Die Ärztin habe ihr damals noch ziemlich schnippisch gesagt: „Wir haben hier keine Zauberstäbchen.“ Nach der Laboruntersuchung habe sich die Ärztin dann jedoch entschuldigt und sich für die Hartnäckigkeit bedankt. Havva Nur war schwer krank.

„Wir fuhren direkt zur Kinderuniklinik nach Bonn“, erinnert sich Perihan Koc. Am 15. November 2012 erhielt sie die grausame Diagnose: Leukämie. „Ich wusste damals gar nicht was das bedeutet und habe nachgefragt“, sagt Perihan Koc. „Ihre Tochter hat Blutkrebs“, haben ihr die Ärzte geantwortet. Und jetzt nach so vielen Untersuchungen und Behandlungen, nach so langem Hoffen und Bangen, sollte das alles wieder von vorn beginnen.

„Sie wollte nicht mehr“

Wieder musste Havva Nur fast täglich ins Krankenhaus. Zunächst wurde festgestellt, dass sie zu wenige Thrombozyten im Blut hat. Thrombozyten sind für die Blutgerinnung zuständig. Nach einer Biopsie an der Lunge wollten dann die Blutungen nicht mehr aufgehört. Havva Nur kam auf die Intensivstation. Dann wurden Löcher in der Lunge festgestellt. Auch andere Organe waren in Mitleidenschaft gezogen. Der Körper ihrer Tochter wehrte sich gegen die fremden Stammzellen. „Havva Nur konnte kaum mehr Treppen steigen, sie bekam immer schlechter Luft“, berichtet Perihan Koc. Wieder zu Hause haben ihr ihre Eltern im Wohnzimmer in ihrem Haus in Wesseling das Bett eingerichtet. Der Pflegedienst kam täglich und einmal die Woche musste Havva zur Kinderklinik nach Bonn.
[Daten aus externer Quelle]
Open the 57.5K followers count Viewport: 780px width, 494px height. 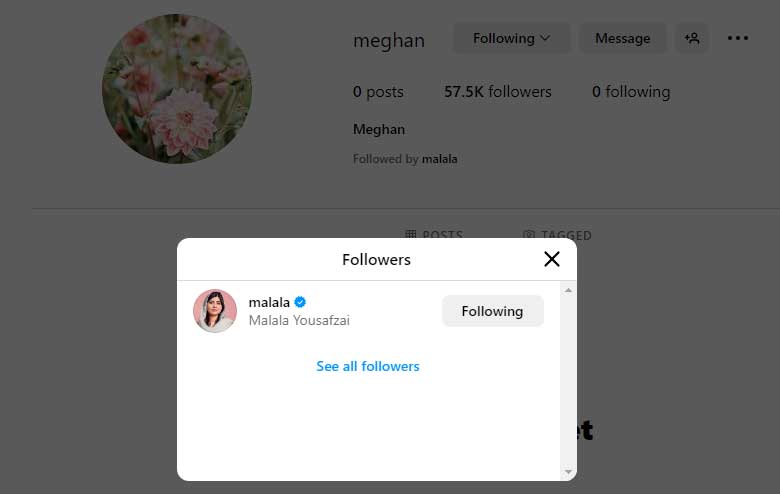(x=497, y=91)
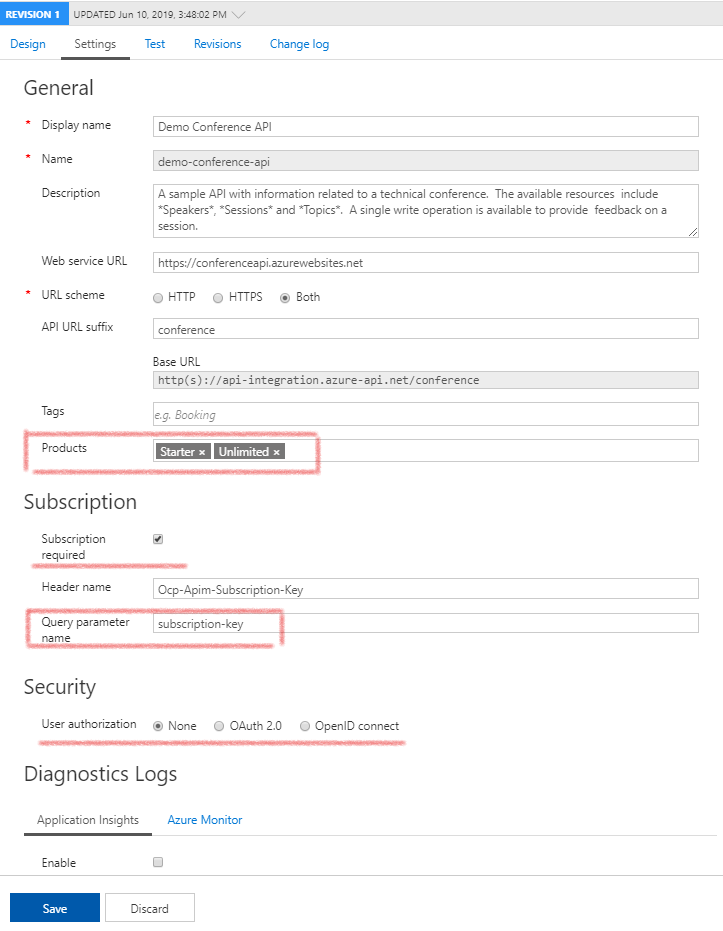Click the Display name input field
Viewport: 723px width, 931px height.
425,126
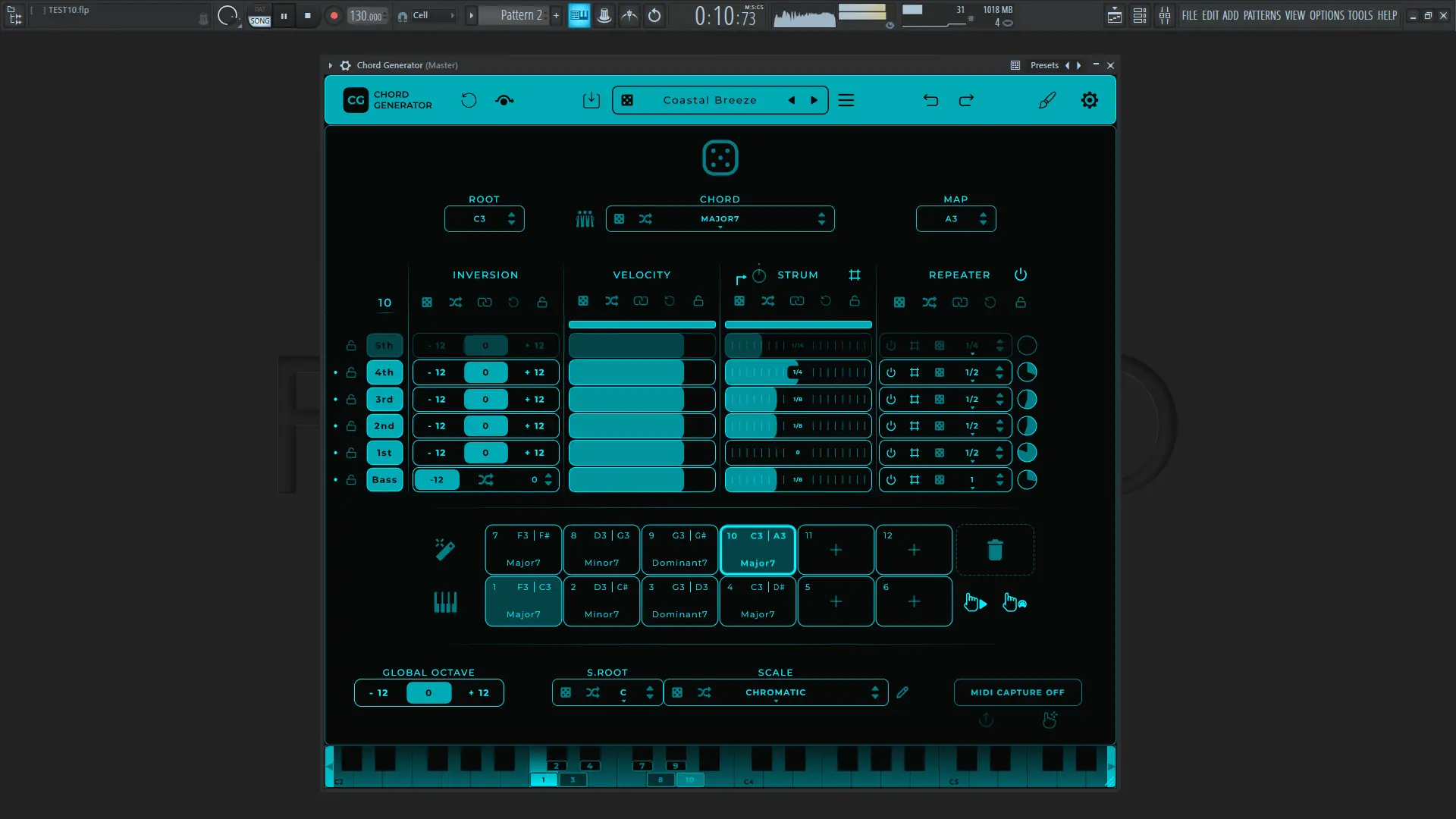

Im September sollte sie zusammen mit ihrer Mutter zur Kur nach Schönau fahren. Zwei Tage vor der Abreise stand noch ein Untersuchungstermin im Klinikum an. „Mit dem Verdacht auf Tuberkulose mussten unsere Tochter dann vier Tage in Quarantäne“, sagt Perihan Koc. Doch Tuberkulose wurde nicht festgestellt. Einen zweiten Kurtermin habe Havva Nur dann abgelehnt. „Sie wollte nicht mehr. Sie war einfach viel zu schlapp“, sagt sie. Um eine zweite Ärztemeinung einzuholen, wurde Havva Nur im November noch mit dem Krankenwagen nach Hannover geschickt. Wieder wurde sie untersucht, doch helfen konnten ihr die Ärzte auch dort nicht mehr.

Havva Nur ist in der Türkei in Istanbul beigesetzt worden. „Ich weiß nicht, ob das die richtige Entscheidung war“, sagt Perihan Koc. Am 8. Juni würde sie 20 Jahre alt. „Dann wollen wir alle zusammen bei ihr in Istanbul sein“, sagt Perihan Koc.